C5_W4_A1_Ex-4_EncoderLayer

Dalkhat · May 20, 2021, 11:46am

Hi!
I have a terrible experience with the last programming assignment (probably, because I am a newbie to both py, tf, and Keras). The descriptions and hints are very unhelpful.
The particular problem I have right now: running the test for the EncoderLayer, I get ‘call() missing 1 required positional argument: ‘value’’ in relation to the attn_output = … line /Where, btw, I put the ‘attention_mask=mask’ after the input by intuition only… - definitely a wrong way to go, but I have no ideas, how to handle this/ Please, help

Dyxuki · May 20, 2021, 4:01pm

Hi,
to use the Multi-Head-Attention layer, you have to specify query, value, and key.
In the documentation (tf.keras.layers.MultiHeadAttention | TensorFlow Core v2.5.0) you can read: If query , key, value are the same, then this is self-attention.
This is simply to say for a given t: q=Wq.x, k=Wk.x, v=Wv.x, with the same input x

So basically, you have to pass query=x, value=x, and key=x (optional, if missing then key = value by default) to the argument of self.mha

Dalkhat · May 20, 2021, 8:17pm

Thank you, Dyxuki! That helped.
Now I am at full Encoder() where I get ‘‘ListWrapper’ object is not callable’ in relation to the call of self.enc_layers(I put here x, training and mask). Any hints? Btw, could you explain why do we have the loop over range(self.num_layers) in both the self.enc_layers and in the main code? Thank you!

Dyxuki · May 20, 2021, 9:25pm

well the error says it all
self.enc_layers is a list, so instead you should take the elements in it.

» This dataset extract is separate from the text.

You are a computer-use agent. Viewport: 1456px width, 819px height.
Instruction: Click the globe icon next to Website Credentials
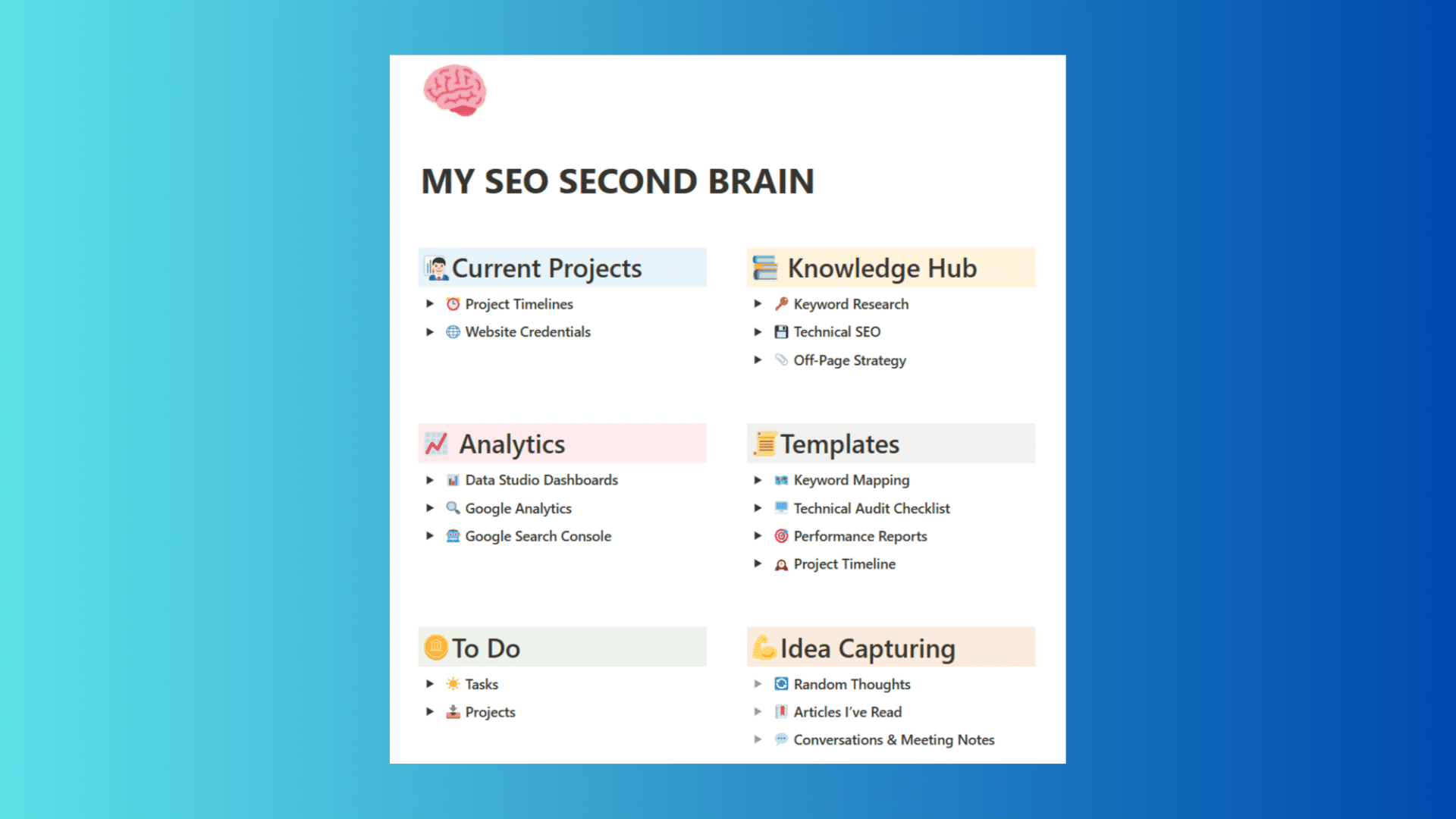pos(453,332)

the self.num_layers is simply to say you have that many EncoderLayer.
namely, you can see: “self.enc_layers” as [ EncoderLayer, EncoderLayer, EncoderLayer, …, EncoderLayer] , where the len is self.num_layers.

Dalkhat · May 21, 2021, 5:44am

Thank you Dyxuki, clear and (now) simple. Now everything works, except I get ‘Wrong values’…fixed… Now struggle with ‘Wrong values in outd’ at Decoder…

Dyxuki · May 21, 2021, 8:51am

You are welcome !
apparently the wrong outd value pb is a bug in the assignment sheet, not yet fixed, I got it also when doing the assignment. The thread is here:
https://community.deeplearning.ai/t/week-4-assignment-1-decoder-class-error

Dalkhat · May 21, 2021, 9:50am

Thanks for the tip. After some struggling, following that thread, managed the course!

santoshsastry · May 30, 2021, 1:26am

Hi Dalkhat -
I am running into an issue with Course5 Week4 Exercise5 Full Encoder (UNQ_C5) step. I am running into some issues with adding the position encoding to the embedding and not quite sure how to resolve the error I get in the log.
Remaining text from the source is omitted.